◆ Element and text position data
------------------------------------------------------------

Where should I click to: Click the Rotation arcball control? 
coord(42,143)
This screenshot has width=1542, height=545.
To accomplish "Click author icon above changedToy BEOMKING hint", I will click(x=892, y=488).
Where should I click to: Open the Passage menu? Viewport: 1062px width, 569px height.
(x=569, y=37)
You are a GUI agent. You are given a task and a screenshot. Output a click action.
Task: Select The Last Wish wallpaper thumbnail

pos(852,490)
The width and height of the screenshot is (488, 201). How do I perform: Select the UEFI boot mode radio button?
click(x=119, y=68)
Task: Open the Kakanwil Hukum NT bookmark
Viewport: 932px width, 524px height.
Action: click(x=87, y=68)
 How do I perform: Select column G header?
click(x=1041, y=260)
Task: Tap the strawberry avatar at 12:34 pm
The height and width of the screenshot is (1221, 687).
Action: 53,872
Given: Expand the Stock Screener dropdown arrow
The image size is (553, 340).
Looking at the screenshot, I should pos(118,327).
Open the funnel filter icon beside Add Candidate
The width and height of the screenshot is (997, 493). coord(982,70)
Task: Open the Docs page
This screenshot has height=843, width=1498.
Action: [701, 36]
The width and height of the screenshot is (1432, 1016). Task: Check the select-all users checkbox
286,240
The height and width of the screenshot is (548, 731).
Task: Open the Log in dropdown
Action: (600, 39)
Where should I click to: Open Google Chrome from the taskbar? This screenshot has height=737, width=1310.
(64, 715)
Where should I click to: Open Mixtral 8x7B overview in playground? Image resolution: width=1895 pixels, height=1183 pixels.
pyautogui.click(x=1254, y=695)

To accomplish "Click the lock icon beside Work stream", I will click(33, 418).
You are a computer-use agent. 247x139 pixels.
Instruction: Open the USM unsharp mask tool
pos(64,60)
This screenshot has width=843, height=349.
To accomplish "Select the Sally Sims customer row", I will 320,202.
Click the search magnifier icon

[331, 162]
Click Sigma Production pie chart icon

------------------------------------------------------------

Write out again the lines from the one containing "This screenshot has width=1542, height=545." up to and including the one containing "(x=569, y=37)", shifting every coordinate in the answers by -111.

◆ Complete answer
This screenshot has width=1542, height=545.
To accomplish "Click author icon above changedToy BEOMKING hint", I will click(x=781, y=377).
Where should I click to: Open the Passage menu? Viewport: 1062px width, 569px height.
(x=458, y=-74)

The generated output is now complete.